Environment

New Tracking Technology Warns Lifeguards About Sharks

New Shark Detecting Technology Alerts Lifeguards Via Smartphone.

Image Credit: Shark Mitigation Systems

Image Credit: Shark Mitigation Systems

By John Vibes,

True Activist.

Researchers in Australia are developing a new device that will track the movements of sharks and warn lifeguards when they are approaching the shore.  The company, Shark Mitigation Systems is based out of Australia, but this technology is planned to be implemented all over the world.  This system does not actually require any sort of tracking devices to be implanted into the animals, but instead works by using a buoy that emits sonar waves that are programmed to detect shark-shaped objects.

The device is called the “Clever Buoy” and is also programmed to detect the way that sharks swim and their typical pattern of movement in the water.  There are a series of powerful and complicated algorithms that work to identify sharks.  When data comes in that shows signs of a shark, lifeguards on shore will receive a text message about the nearby sharks, and the lifeguard will be able to clear the beach before they arrive.
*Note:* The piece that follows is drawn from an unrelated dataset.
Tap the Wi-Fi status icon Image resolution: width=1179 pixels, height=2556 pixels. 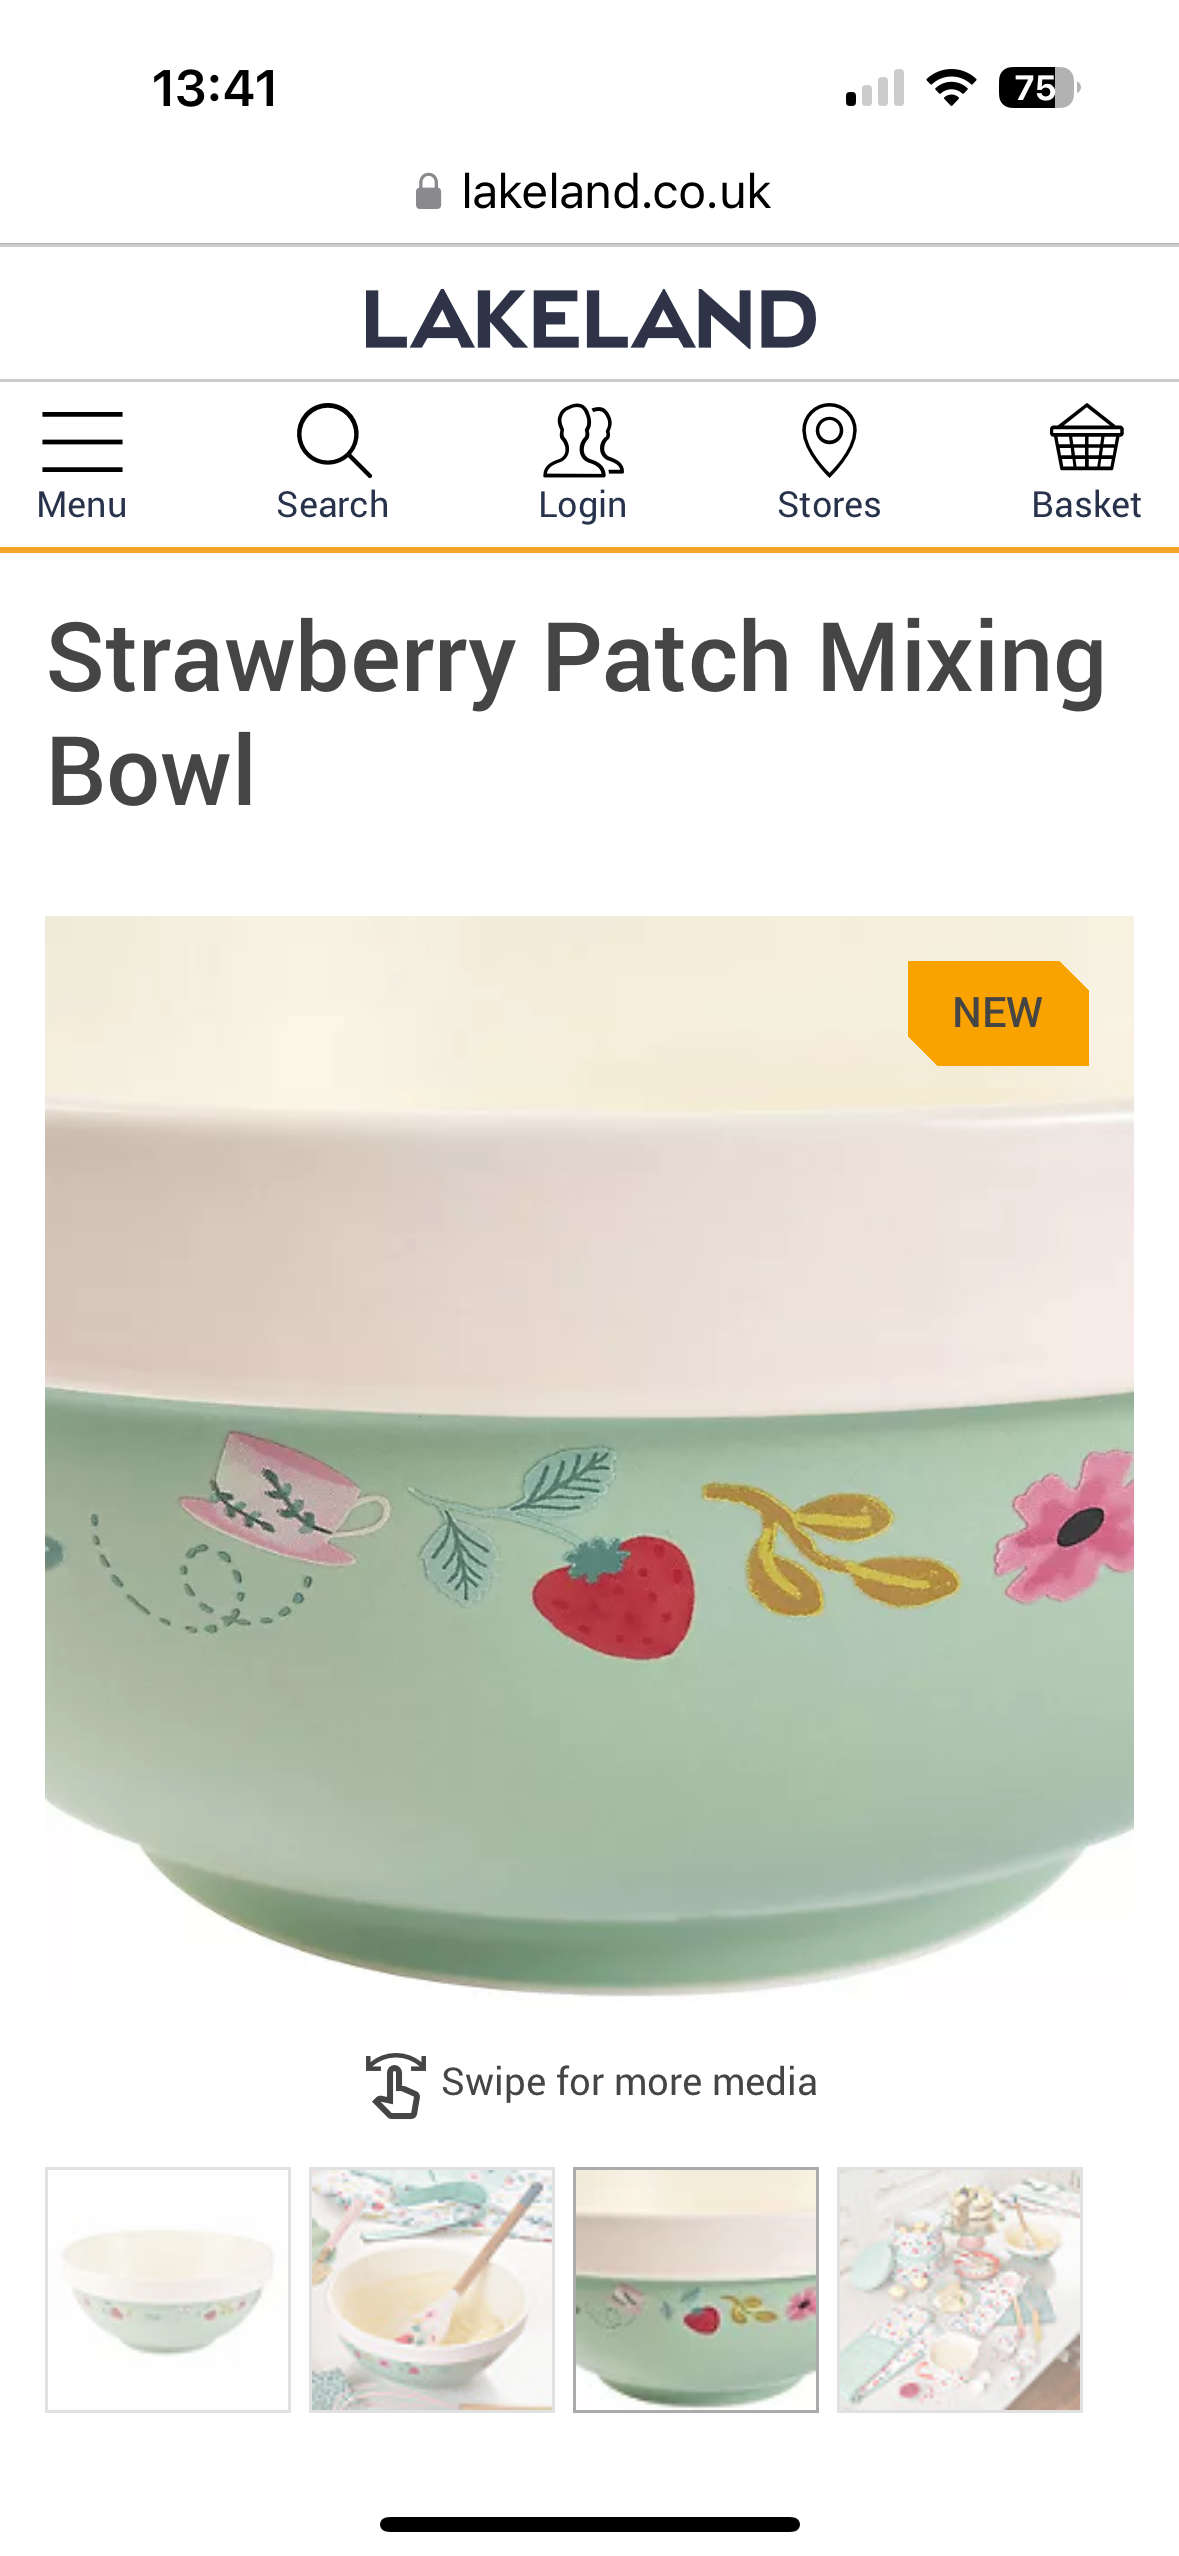coord(951,88)
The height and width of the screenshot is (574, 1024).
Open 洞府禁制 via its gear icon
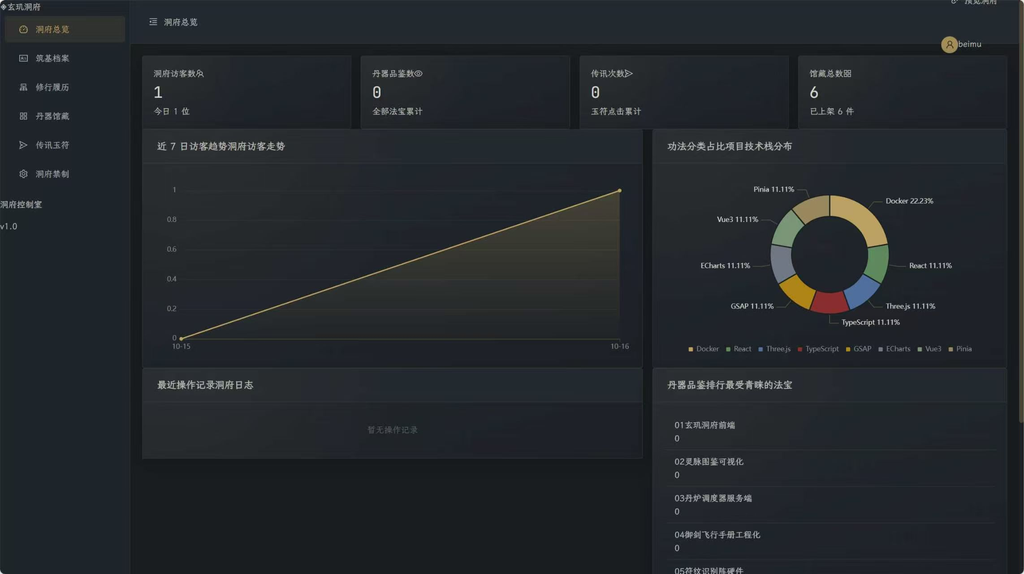24,174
This system is an amazing invention not just because of its capability of saving human lives, but also because it can do so without endangering the lives of any sea mammals, or tagging them with tracking microchips.

Throughout the year of 2014 Clever Buoy will be involved in a Research and Development program with Google and other companies who are contributing to the project.  This research and development plan is  aimed at developing a prototype, that could be available to the market in just a few short years.

According to the Shark Mitigation Systems website “This first stage of this R&D project is trialled the feasibility of the system. When detection is made by the Clever Buoy, Google Plus will be used to alert relevant audiences via the Optus Network.

The R&D project is a starting point for the future development of a ‘Clever Buoy’ which could be deployed by beaches across the world as a non-invasive method to detect sharks. If successful, the aim is for the Clever Buoys to be available for commercial purchase by mid-2015. ”

It has been reported that this will work by arranging a series of  buoys and boxes in a row offshore, running parallel to a beach. These sensors would send out sonar to detect sharks, and whenever one was detected, it would send a warning to the smartphones of local lifeguards.

According to Gizmado, the “Clever Buoy” technology has already successfully identified sharks in tests conducted at the Sydney Aquarium and Australia’s Abrolhos Islands.